Anderthalb Tage vorher erhielt die seit Monaten geplante Präsentation am Montagabend einen Dämpfer. Auch die US-Justiz reicht Klage gegen den Wolfsburger Autobauer wegen des Diesel-Skandals ein. Zusammen mit der Umweltbehörde EPA geht es jetzt um Milliarden an Strafe. Die scharfe Wortwahl lässt kaum Spielraum für Kompromisse.

Die Rede ist von irreführenden Informationen und fehlendem Willen zur Aufklärung. Den Wolfsburgern bleibt weiterhin nichts anderes übrig, als in der Öffentlichkeit Reue zu zeigen und die weiterhin intensive Zusammenarbeit mit den Behörden zu betonen.

Ausgerechnet der letzte und zahlenmäßig kleinste Fall der insgesamt drei großen Problemfälle wird damit zum aufwändigsten, umkämpftesten und wohl auch teuersten für Volkswagen. Für die rund 8,5 Millionen Fahrzeuge in Europa sind Lösungen in Sicht. Auch den möglichen Skandal um zu hohe CO2-Werte bekam man relativ zügig in den Griff. Es bleiben die weniger als 600.000 Autos, die in den USA mit manipulierten Stickoxidwerten verkauft wurden und für die nun eine Lösung gesucht wird.

In Europa genügte dafür ein Update der Software. In den USA sind die Vorgaben für Stickoxidwerte nach der Vorschrift BIN 5 strenger als bei der Euro 6 hier. Die Situation ist verfahren.

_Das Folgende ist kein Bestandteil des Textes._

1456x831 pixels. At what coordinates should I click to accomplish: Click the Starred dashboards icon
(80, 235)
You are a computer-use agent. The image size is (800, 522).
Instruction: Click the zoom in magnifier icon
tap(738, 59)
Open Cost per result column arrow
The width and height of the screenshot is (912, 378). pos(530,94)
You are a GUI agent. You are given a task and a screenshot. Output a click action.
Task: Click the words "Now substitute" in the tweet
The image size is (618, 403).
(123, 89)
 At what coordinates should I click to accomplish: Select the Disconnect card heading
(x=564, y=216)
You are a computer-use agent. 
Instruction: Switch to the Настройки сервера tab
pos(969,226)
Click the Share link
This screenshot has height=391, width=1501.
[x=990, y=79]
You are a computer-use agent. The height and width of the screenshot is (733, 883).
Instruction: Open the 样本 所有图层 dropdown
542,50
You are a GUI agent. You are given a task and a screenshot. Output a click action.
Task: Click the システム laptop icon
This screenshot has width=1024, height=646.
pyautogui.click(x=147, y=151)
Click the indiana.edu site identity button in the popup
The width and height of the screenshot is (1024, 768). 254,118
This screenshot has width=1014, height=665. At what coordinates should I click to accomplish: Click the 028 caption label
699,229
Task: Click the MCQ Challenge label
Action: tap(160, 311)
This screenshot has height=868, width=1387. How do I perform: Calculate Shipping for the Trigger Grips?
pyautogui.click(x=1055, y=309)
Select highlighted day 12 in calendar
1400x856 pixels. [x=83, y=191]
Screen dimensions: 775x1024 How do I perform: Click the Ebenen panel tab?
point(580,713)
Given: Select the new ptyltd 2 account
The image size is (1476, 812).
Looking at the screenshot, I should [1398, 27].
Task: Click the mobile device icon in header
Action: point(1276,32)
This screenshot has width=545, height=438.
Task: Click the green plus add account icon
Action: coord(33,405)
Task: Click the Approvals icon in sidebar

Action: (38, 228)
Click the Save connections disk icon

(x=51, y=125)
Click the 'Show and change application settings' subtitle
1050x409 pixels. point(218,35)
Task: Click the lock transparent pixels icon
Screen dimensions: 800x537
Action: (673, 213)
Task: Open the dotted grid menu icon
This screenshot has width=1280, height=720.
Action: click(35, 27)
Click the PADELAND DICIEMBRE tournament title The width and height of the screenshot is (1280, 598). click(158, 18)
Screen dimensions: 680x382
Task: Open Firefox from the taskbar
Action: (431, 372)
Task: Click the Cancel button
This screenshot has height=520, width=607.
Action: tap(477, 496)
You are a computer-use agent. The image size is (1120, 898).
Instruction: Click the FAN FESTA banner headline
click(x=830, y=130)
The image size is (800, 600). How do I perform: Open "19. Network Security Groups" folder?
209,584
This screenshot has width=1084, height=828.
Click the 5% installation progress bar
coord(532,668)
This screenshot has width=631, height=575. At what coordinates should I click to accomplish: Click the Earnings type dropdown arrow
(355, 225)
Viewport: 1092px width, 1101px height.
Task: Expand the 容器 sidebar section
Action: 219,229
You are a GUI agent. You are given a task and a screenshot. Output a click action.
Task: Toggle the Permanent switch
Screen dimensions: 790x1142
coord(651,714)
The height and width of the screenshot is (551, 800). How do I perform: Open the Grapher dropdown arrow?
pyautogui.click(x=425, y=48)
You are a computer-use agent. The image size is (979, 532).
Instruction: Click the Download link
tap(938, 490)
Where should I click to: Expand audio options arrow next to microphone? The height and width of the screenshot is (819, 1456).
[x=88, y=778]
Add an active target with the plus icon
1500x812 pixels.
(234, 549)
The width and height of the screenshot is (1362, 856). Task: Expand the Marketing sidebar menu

Umweltbehörden wollen mit Skandal Punkte sammeln

Was in Wolfsburg als intensive Zusammenarbeit bezeichnet wird, werten die US-Behörden als unkooperatives Verhalten. Da der Austausch hinter verschlossenen Türen und dazu noch auf sehr spezialisierter Fachebene stattfindet, ist eine seriöse Aussage nicht möglich, wer hier näher an der Realität liegt.

In der öffentlichen Meinung nehmen die US-Behörden als diejenigen, die den Skandal aufgedeckt haben, ohnehin weiterhin die Rolle des Guten ein. Volkswagen dagegen hat betrogen, aus dieser Rolle kommt der Konzern nicht raus. Insofern glaubt die Masse auch jetzt den Behörden.

Dass aber die USA neben dem Schutz der Umwelt ein Eigeninteresse haben, darf vermutet werden. Konservativen Kreisen in der Politik geht die Macht der Umweltbehörden schon lange zu weit. Käme es bei der Präsidentenwahl am 8. November zu einem Sieg der Republikaner, dann würde im Anschluss an die Regierung von Demokrat Barack Obama womöglich einiges anders geregelt. Insofern dient der VW-Skandal derzeit auch gut der Existenzberechtigung, um mit einem konsequenten Vorgehen in der Öffentlichkeit zu punkten.

Mit Beginn des neuen Jahres geht es in der Auseinandersetzung zwischen Volkswagen und den US-Behörden damit um mehr als nur um schmutzige Motoren.